# Acceptance Criteria: alibabacloud-waf-security-monitor

## Evaluation Philosophy

Assertions are split into 3 layers:
- **Layer 1 (Execution Evidence)**: API command appears in log -- PASS. Not present -- FAIL.
- **Layer 2 (Parameter Correctness)**: Required params (--start-timestamp, --instance-id, etc.) are present and non-empty.
- **Layer 3 (Result Handling)**: Response correctly classified as data/empty/error and report reflects that.

> **Key Principle**: "API was called with correct params" != "API returned non-empty data". An API returning empty `[]` (HTTP 200) or failing due to missing template is NOT a test failure -- it is expected product behavior when the WAF instance has no traffic or no waf_base template configured.

---

## 1. Command Format (kebab-case, plugin mode)

CORRECT: `aliyun waf-openapi describe-instance --region cn-hangzhou --user-agent "$ALIBABA_CLOUD_USER_AGENT"`
INCORRECT: `aliyun waf-openapi DescribeInstance --RegionId cn-hangzhou` (PascalCase, missing --user-agent)

## 2. Region Parameter

CORRECT: Use `--region` (CLI global flag) for all commands.
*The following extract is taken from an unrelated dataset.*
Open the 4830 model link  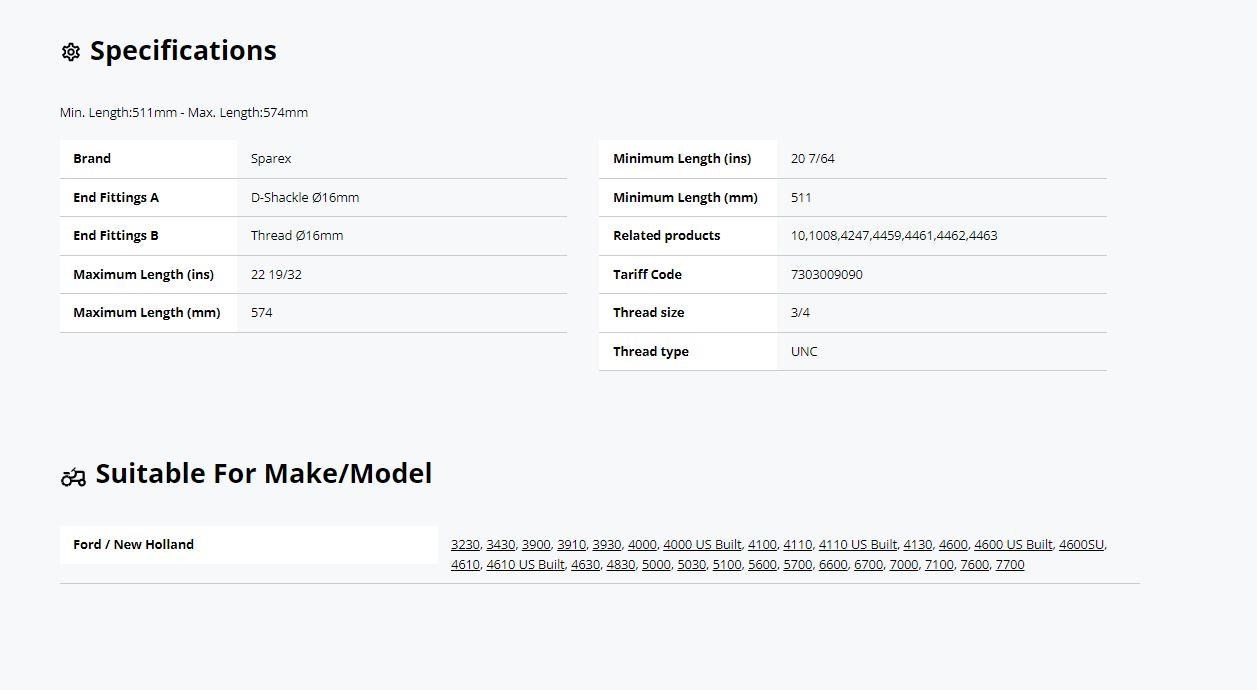[620, 565]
Same flag for both cn-hangzhou and ap-southeast-1.
INCORRECT: Using `--region-id` (unknown flag error). Using `--biz-region-id` (doesn't route to ap-southeast-1). Storing param in a variable.

## 3. Business Region Coverage (2 regions only)

CORRECT: `for region in cn-hangzhou ap-southeast-1; do ... done` with `--region $region` in every command
INCORRECT: Traversing 12 regions (WAF 3.0 only supports 2). Only querying one region. Missing `--region` flag.

## 4. Region-Instance Isolation

CORRECT: `declare -A REGION_INSTANCES` --> call `describe-instance --region $region` per region --> each region gets its own InstanceId
INCORRECT: Reusing cn-hangzhou instance-id for ap-southeast-1 queries. Not using `--region ap-southeast-1`. Single `$INSTANCE_ID` across regions.

## 5. describe-domains (MUST execute per instance)

CORRECT: Called for every discovered instance with correct region and instance-id. Uses `--page-size 10`.
INCORRECT: Skipping after getting instance list. Missing any instance. Using --page-size 100 (InvalidPageSize).

## 6. Defense Template Selection (CRITICAL)

CORRECT: Filter for EXACTLY `DefenseScene=bot_manager` from describe-defense-templates using python3 JSON parsing
CORRECT: Use `${BOT_TEMPLATE_ID:-0}` fallback when template not found (ensures call reaches server)
INCORRECT: Using template-id from `waf_group` scene (this is "Web Core Protection" but NOT supported by the API)
INCORRECT: Using template-id from `cc` / `custom_acl` / `ip_blacklist` scenes
INCORRECT: Picking first template without checking DefenseScene field
INCORRECT: Using grep to extract template-id (breaks on different JSON formatting)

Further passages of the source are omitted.